Commentary

Ben Thompson's OpenAI critique: AI safety culture cost America the race

Jan 29, 2025

Key Points

  • Ben Thompson argues OpenAI's safety-focused culture and nonprofit governance have constrained product velocity and ceded competitive ground to DeepSeek, with estimated annual spend of $50 to $100 million on cultural guardrails rather than innovation.
  • OpenAI's decision to withhold GPT-2 weights and hide chain-of-thought reasoning in o1 lacked meaningful safety justification; Anthropic's transparent r1 proved users preferred exposed reasoning, undermining the safety rationale for secrecy.
  • As model costs approach zero through optimization, distribution and user interface become the differentiator; OpenAI maintains an edge over Google and Apple by communicating product progress clearly to users.

Summary

Ben Thompson's latest Stratechery update argues that OpenAI's safety-focused culture, rooted in nonprofit governance and Silicon Valley politics, has cost the company competitive ground to DeepSeek and constrained American AI innovation more broadly.

Thompson's core critique centers on a distinction between legitimate AI safety concerns and the cultural impositions built atop them. The safety question itself—concerns about deceptive, biased, or abusive language—is real but modest in scope. The problem, Thompson argues, is how that framing has been weaponized to justify a broader set of decisions that have nothing to do with existential risk. This is what he calls the "motte and bailey" of AI safety: a defensible position (safety matters) used as cover for something else (imposing specific cultural norms through product decisions).

The GPT-2 decision is Thompson's primary exhibit. OpenAI withheld model weights, training code, and datasets citing concerns about deceptive content generation. That decision kicked off the company's pivot away from open-sourcing, a strategic move Thompson sees as having ripple effects across the entire organization. The constraint wasn't technical or safety-driven in any meaningful way—deceptive language at scale is not an extinction-level threat—but rather a proxy for internal political concerns.

More concretely, Thompson points to OpenAI's approach to hidden chain-of-thought reasoning in the o1 model. The company justified the opacity as necessary for model monitoring and to prevent competitors from stealing ideas. But when Anthropic released r1 with exposed chain-of-thought, the market spoke decisively: users preferred seeing the model's reasoning. That transparency became a UI breakthrough—it teaches better prompting, increases trust, and is more delightful. The safety rationale for secrecy dissolved the moment a competitor proved it wasn't necessary.

The broader problem Thompson identifies is that US tech policy has become defensive rather than competitive. Instead of outinnovating rivals, American companies have focused on blocking and regulatory capture. This matters because it shapes how companies allocate resources. If OpenAI spends $50 to $100 million annually on safety teams primarily tasked with implementing cultural guardrails—Thompson's rough estimate—that's capital and engineering cycles unavailable for product velocity. Meanwhile, DeepSeek moved fast, open-sourced aggressively, and in doing so became the calibration event for how far behind American models actually were.
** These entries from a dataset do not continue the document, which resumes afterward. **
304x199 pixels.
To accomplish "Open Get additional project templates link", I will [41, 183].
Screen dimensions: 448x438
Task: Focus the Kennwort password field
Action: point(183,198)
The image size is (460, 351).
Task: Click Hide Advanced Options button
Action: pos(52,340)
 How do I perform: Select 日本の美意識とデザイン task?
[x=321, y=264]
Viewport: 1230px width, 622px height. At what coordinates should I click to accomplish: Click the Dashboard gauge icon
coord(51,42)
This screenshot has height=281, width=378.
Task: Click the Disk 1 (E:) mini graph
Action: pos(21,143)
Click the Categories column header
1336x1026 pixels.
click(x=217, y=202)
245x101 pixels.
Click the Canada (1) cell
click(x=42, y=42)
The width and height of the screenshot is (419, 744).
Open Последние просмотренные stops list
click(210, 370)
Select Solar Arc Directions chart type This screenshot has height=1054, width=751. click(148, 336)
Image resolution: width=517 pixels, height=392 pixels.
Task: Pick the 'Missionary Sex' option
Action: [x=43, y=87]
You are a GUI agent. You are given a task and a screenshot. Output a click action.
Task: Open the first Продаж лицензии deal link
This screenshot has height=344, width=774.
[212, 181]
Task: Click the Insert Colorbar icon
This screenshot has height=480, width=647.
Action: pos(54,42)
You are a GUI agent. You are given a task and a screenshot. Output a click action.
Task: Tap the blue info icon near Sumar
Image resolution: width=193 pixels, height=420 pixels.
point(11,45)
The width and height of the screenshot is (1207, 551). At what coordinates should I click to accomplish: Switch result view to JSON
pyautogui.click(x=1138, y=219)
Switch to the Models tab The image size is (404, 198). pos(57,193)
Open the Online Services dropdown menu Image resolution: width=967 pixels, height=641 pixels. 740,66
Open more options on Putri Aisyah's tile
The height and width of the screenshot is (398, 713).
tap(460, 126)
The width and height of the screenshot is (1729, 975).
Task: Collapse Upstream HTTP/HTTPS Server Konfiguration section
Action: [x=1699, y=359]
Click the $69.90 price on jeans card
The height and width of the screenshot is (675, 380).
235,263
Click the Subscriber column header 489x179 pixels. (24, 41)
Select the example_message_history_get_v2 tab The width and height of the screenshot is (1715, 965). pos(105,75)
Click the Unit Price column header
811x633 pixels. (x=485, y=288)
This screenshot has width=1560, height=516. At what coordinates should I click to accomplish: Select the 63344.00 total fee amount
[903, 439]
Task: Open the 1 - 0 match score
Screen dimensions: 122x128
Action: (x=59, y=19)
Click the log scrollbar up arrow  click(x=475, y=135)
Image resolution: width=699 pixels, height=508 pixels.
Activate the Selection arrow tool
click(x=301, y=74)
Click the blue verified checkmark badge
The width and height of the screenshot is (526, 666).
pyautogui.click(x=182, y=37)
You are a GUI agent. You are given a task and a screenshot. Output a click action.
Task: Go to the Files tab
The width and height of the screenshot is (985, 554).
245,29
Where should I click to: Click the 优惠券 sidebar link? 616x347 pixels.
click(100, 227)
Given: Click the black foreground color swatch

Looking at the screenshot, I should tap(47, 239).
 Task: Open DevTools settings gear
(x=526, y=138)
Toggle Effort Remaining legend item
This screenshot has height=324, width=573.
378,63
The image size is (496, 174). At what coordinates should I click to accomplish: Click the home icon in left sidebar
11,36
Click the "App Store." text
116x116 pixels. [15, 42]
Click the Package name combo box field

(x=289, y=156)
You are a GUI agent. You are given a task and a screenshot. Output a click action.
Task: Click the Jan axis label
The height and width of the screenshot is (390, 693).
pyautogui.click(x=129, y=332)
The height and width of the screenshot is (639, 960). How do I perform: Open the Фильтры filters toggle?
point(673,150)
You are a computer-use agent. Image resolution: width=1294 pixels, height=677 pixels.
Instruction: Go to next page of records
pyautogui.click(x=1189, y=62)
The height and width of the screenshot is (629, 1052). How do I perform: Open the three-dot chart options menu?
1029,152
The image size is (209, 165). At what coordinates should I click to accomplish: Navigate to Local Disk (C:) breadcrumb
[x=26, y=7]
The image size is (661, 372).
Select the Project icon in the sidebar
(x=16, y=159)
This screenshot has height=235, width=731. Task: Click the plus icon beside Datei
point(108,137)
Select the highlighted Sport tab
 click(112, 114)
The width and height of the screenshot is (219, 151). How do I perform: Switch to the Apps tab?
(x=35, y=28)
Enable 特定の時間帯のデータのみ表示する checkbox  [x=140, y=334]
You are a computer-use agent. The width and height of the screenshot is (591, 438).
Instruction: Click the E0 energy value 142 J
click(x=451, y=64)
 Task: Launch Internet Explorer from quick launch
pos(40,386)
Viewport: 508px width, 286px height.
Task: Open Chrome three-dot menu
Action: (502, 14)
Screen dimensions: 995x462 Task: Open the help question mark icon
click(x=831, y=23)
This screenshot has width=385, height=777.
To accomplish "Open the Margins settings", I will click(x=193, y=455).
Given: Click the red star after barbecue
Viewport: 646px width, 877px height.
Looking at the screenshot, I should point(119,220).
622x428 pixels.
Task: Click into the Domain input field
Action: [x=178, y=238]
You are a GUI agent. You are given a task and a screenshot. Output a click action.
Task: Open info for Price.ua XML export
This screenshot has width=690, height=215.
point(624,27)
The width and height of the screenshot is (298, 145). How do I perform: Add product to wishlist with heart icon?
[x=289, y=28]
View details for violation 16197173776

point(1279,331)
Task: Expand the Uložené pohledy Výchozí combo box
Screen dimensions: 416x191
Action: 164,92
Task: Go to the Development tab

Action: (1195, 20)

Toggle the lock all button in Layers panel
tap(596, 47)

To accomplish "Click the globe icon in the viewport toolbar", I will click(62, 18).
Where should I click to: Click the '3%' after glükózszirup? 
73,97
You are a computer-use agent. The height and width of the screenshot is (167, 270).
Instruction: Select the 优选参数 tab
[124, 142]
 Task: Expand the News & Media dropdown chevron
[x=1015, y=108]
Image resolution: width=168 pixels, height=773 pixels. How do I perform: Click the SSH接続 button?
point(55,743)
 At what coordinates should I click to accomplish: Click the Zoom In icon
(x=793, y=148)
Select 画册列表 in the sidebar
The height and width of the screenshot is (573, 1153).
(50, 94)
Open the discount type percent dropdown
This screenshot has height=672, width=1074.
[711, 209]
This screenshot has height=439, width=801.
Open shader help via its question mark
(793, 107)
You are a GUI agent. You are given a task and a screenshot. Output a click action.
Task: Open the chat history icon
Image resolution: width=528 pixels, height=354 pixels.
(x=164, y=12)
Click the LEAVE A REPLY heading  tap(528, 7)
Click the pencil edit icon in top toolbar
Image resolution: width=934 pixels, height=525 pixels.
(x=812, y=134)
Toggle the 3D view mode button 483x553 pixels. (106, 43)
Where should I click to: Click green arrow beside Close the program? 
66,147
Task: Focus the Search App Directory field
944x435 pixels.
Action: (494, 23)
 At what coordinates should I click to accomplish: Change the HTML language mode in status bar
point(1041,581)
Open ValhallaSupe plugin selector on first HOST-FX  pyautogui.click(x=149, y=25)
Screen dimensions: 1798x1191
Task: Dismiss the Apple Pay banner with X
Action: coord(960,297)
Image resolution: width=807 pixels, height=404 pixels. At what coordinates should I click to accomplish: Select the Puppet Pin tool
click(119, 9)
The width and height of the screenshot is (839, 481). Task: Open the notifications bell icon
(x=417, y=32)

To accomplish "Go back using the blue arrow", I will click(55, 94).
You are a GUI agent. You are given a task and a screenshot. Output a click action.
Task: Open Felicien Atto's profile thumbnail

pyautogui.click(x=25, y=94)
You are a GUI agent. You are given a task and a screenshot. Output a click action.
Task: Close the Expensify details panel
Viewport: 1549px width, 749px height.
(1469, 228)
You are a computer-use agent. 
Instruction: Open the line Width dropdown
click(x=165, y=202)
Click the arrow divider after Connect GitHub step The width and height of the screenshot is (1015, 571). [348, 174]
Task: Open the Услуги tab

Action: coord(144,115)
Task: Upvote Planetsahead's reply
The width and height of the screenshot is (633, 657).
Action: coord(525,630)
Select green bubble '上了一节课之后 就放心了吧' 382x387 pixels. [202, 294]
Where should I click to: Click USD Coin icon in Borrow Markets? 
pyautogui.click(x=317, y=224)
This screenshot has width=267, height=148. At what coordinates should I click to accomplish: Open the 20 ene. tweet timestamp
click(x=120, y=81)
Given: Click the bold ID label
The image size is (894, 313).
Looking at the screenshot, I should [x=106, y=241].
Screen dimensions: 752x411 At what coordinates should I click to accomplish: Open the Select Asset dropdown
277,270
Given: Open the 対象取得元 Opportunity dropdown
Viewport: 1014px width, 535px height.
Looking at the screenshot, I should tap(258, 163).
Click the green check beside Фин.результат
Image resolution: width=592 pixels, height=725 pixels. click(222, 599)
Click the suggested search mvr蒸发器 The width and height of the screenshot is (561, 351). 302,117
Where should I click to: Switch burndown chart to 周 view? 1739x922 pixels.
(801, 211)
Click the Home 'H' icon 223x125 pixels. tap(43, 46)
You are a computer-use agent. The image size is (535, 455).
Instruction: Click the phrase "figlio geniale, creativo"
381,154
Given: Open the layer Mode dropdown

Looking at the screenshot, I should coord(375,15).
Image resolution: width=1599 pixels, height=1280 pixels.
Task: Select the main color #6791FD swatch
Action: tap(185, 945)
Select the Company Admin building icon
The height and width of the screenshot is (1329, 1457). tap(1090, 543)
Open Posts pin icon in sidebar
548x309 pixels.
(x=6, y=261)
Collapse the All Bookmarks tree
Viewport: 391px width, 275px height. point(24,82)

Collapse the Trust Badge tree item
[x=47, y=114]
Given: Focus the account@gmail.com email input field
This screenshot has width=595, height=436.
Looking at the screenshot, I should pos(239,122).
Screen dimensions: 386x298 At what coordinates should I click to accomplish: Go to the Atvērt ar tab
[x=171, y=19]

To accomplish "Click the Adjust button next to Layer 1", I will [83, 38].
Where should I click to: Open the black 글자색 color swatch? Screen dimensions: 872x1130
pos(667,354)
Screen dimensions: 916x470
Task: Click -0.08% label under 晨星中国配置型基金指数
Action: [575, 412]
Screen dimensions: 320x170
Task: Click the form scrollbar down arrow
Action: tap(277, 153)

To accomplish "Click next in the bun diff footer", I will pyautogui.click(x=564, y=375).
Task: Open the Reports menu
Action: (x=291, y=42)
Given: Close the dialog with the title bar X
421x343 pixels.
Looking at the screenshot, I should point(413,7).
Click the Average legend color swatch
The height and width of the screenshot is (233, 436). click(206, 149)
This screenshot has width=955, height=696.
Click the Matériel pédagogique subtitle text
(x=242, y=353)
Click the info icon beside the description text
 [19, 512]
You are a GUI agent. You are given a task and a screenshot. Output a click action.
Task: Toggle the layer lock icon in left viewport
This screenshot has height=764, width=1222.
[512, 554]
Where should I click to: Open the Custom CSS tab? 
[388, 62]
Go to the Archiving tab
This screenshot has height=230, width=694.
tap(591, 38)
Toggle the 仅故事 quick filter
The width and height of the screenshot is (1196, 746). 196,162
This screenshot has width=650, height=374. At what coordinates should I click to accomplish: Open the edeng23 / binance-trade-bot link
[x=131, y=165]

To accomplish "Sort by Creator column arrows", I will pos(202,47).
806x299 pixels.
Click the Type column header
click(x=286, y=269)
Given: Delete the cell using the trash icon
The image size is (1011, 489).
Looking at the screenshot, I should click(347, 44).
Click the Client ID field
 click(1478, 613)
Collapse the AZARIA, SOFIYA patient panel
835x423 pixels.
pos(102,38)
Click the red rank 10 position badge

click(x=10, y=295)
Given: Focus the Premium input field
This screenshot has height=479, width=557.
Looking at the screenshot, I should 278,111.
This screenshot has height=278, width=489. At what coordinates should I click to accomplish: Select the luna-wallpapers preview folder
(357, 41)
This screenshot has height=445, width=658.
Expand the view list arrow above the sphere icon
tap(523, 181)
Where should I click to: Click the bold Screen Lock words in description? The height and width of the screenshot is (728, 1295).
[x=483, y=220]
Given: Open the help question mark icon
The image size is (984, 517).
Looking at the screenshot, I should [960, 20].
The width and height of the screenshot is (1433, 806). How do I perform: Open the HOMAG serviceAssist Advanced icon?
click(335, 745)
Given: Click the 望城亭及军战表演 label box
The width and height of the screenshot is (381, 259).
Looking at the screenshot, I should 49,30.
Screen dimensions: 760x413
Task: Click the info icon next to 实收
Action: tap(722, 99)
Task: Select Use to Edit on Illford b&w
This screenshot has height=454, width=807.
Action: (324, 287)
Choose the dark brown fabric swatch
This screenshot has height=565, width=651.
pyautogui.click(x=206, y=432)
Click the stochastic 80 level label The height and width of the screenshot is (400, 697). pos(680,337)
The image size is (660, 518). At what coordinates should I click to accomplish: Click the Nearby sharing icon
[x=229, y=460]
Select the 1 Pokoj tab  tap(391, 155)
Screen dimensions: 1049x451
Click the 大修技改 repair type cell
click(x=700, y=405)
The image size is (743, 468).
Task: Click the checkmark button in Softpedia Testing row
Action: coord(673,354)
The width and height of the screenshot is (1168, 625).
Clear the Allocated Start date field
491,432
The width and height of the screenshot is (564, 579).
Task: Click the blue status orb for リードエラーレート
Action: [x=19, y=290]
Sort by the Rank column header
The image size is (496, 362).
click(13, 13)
Thompson reframes DeepSeek's release as a favor to the entire industry. From a purely geopolitical standpoint, a Chinese lab probably should have kept its progress secret. Instead, it published detailed papers and open-sourced the model, allowing researchers at Berkeley to duplicate its results within a day. This echoes Google's 2004 S-1, when Google revealed to the world that it had built the largest supercomputer cluster from commodity hardware and distributed algorithms. That transparency, combined with ruthless efficiency, defined a generation of tech infrastructure. DeepSeek did something similar: it showed that efficiency, not scale, was the limiting factor.

The critique includes a shot at the false dilemma that has dogged Sam Altman. Critics simultaneously claim he's nontechnical and bears no responsibility for innovation, while also accusing him of recklessly releasing ChatGPT without board approval. Thompson notes the contradiction is worth naming: the decision to tweet out ChatGPT and reach 100 million users in weeks was clearly correct from a business standpoint. From a nonprofit safety org's perspective, it was reckless. Altman may have been fighting an internal culture war—a nonprofit structure insisting on slowness and caution—and simply chose speed. That was the right call.

Thompson closes with a reminder that the race is not over. Google's Gemini 2.0 Flash Thinking appears competitive with r1, potentially cheaper and with longer context. But Google's ability to ship that news is hampered by organizational dysfunction and marketing missteps. The company has spent years renaming models (Bard, Gemini, now Gemini Advanced), making it impossible for users to understand what they're accessing. It owns search and YouTube but cannot seem to communicate product progress to the world. That's a shipping and messaging problem, not a technical one.

The larger implication: if all models eventually become cheap through optimization—approaching zero marginal cost—then distribution, aggregation, and the entry point matter enormously. Apple, Google, and Facebook don't need to win the model race. They can drop inference into their platforms, make it seamless, and capture value by being the interface. But that only works if they can articulate what they're offering and get it to users. On that measure, OpenAI is still ahead.